Kendimi ve Çevremi göze alarak söylemeliyim ki biz gençler bu durumdan hiç memnun kalmadık çünkü Okulları’n kapanmasında bu yana (40 gün ve yahut daha fazla) artık ev sınırları içerisinde yaşayamaz hale geldik. Sonuçta büyüklerimizin dediği gibi biz gençler olarak içimiz içimize yani kendi vücudumuza sığamazken bir aydan daha fazla bir süre 4 duvar arasında kalmak bizi mahvetti desem yeridir.
Kimi arkadaşlarını, kimi hocalarını, kimi yaptığı ders ve spor aktivitelerini, kimi de sevg… (ehem ehem siz anladınız işte 🙂 ]
Bunlarda yetmezmiş gibi çoğu Aile teknoloji kullanımı yüzünden kısıtlama getirdi ve telefon, tablet ve bilgisayarlarımıza el koydu. (ses çıkarmayın bu satırları tuvaletten gizlice yazıyorum) keşke az empati yapabilseler dediğinizi duyar gibiyim. Bende öyleyim maalesef.
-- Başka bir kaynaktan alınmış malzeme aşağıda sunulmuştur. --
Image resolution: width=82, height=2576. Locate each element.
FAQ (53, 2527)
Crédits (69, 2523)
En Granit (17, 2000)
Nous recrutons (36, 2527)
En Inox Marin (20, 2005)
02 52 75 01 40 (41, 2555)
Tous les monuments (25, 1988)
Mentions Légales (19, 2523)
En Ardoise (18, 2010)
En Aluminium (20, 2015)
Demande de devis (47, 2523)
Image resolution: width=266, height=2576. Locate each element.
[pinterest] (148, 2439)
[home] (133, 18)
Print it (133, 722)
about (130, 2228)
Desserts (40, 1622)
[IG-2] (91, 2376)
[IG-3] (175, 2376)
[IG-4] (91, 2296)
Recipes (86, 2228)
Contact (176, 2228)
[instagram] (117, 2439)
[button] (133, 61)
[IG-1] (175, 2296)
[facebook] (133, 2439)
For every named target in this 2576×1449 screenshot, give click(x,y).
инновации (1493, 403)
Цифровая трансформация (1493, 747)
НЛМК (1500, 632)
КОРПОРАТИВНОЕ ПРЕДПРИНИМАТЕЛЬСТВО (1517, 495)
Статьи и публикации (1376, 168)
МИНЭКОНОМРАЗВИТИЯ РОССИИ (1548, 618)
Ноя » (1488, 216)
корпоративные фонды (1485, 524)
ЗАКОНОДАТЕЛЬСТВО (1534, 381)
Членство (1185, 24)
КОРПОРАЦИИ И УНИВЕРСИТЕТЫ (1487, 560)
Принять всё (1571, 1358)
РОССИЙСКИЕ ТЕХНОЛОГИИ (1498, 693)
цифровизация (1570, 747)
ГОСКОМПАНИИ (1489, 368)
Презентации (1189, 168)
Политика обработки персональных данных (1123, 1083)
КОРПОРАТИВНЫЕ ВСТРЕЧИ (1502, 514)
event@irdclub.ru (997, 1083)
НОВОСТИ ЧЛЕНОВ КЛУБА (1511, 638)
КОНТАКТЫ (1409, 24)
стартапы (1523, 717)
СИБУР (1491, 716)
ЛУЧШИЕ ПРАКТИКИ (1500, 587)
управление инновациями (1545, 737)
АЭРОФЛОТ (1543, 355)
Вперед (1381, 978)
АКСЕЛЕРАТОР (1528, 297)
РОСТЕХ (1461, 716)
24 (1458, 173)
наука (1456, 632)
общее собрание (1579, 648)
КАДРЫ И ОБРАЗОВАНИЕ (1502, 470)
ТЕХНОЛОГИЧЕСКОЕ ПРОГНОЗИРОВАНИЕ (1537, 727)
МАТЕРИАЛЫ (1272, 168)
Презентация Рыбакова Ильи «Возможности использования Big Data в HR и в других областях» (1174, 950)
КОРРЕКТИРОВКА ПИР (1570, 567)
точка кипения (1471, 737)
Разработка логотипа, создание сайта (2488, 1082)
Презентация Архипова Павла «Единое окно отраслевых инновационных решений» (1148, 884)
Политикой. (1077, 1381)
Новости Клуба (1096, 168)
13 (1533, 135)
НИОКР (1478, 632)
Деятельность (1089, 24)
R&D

Buradan aile büyüklerimize sesleniyorum. Uzun süre hareketsiz ve arkadaşsız kaldık ve bunu üzülerek söylüyorum ki kendimize artık sıkıcı gelen o ev ortamından uzaklaşmak için teknolojiye yöneldik ve bu bize aslında zaman geçirip fazla sıkılmamızı engelliyor. Demem o ki şu karantina süresi boyunca gençlere(gereğinden fazla) müdahale etmemeniz iki taraf için daha sağlıklı olacak.